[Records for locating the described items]
####################

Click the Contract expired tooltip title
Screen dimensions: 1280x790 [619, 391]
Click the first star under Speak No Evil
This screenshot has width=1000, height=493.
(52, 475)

####################

_EXERCISE GOAL_: Extract every line of the records above that contains the string "Click".

_REPLY TO THE EXERCISE_:
Click the Contract expired tooltip title
Click the first star under Speak No Evil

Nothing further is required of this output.